Impossible to make friends. 

This site is good but it’s the only place I have anywhere to go.

Not able to do anything and no friends.

Too many problems 

Too ill

cant cope with it all by myself.

people have been making me more ill. I dont mean on here but in offline and I was too ill anyway.

They cant see it and I cant fix it.

Been a burden for decades and trying to be able when im not.

Not good

  • I found the school pick up excruciating - all the other mothers would be chatting away and I felt very self conscious about not being part of it all. I was so relieved when I didn’t have to do that anymore. 

  • I wish I could make friends but I get anxious around people and mask like crazy and just run through my scripts every time which must sound boring by now. I speak to other parents at school pick up for my kids sometimes and sometimes I just stand to the side by myself, but in a few years I won't have that anymore. I don't mind it overly, as I'm lucky enough to have a husband to talk to, but it would be nice to be able to be around other people. The only time I relax in conversation is if it's about one of my interests.

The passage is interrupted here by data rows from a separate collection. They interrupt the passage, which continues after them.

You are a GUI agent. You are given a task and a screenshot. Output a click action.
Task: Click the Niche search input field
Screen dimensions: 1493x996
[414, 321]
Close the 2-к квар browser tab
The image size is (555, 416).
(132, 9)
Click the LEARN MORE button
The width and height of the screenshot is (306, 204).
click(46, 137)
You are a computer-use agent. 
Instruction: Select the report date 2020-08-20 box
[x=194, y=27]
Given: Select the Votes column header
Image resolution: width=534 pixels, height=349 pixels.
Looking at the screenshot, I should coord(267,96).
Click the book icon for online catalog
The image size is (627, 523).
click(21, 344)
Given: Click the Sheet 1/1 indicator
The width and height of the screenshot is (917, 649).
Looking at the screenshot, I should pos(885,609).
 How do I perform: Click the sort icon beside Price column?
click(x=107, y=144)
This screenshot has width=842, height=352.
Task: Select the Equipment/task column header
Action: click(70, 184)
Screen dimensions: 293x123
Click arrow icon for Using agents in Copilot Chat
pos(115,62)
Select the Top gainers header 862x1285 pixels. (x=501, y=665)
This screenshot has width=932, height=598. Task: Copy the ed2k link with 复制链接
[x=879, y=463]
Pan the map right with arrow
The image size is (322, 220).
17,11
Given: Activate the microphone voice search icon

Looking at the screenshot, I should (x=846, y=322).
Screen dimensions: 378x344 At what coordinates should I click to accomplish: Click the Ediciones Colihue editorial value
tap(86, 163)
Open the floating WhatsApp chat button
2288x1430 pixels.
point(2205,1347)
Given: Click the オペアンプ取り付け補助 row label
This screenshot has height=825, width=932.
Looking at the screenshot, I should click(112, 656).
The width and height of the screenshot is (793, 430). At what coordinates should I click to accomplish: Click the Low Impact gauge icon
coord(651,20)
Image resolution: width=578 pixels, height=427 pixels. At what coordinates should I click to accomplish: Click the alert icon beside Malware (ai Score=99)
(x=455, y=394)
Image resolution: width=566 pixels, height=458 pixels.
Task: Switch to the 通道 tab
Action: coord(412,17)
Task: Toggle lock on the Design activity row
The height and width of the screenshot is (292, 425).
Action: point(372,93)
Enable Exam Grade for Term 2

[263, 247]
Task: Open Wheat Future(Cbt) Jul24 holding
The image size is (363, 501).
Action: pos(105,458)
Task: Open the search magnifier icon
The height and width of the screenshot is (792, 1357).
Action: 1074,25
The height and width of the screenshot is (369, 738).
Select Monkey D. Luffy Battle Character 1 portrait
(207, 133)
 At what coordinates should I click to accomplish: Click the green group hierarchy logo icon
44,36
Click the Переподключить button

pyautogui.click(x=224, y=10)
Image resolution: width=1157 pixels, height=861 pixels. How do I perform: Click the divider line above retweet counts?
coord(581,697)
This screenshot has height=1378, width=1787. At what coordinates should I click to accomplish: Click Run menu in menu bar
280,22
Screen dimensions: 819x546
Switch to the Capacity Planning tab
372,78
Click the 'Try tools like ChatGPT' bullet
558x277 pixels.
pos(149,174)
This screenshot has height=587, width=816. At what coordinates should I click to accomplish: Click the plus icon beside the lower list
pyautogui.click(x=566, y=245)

    I tried an art class a few months back, but it was really hard as my scripts are for talking about kids and the weather. Indoors with mostly women who were older I found I didn't know how to make any small talk and felt so inadequate. The best I managed was that the pencils had some nice colours.

    It is very hard sometimes isn't it.

  • I've just joined the forum after been waiting years for my autism assessment. I'm also looking for friends also so feel free to message me Slight smile

  • So many of us autistic people struggle to make friends, or don’t want friends - or alternate between feeling lonely and wanting to make friends and just hating the idea. I think it’s one of the hardest things about being autistic. My youngest son would love to have some friends and a girlfriend but his social anxiety has so far prevented him making any progress with this. I’ve always had mixed feelings about about friends - part of me wanted them, part of me didn’t, and once I’d met my husband and had children I felt no need for friends. As I’ve got older though I wish I’d persevered a bit more to find people ( who aren’t my family members) who  I could actually really enjoy being with. It’s never too late though - so it’s something I’m going to look at in the near future. It’s not easy though that’s for sure. I’m really sorry you’ve been dealing with illness - that’s so challenging and no wonder you get down. This community is always welcoming though - and so supportive. I hope you feel a bit better soon.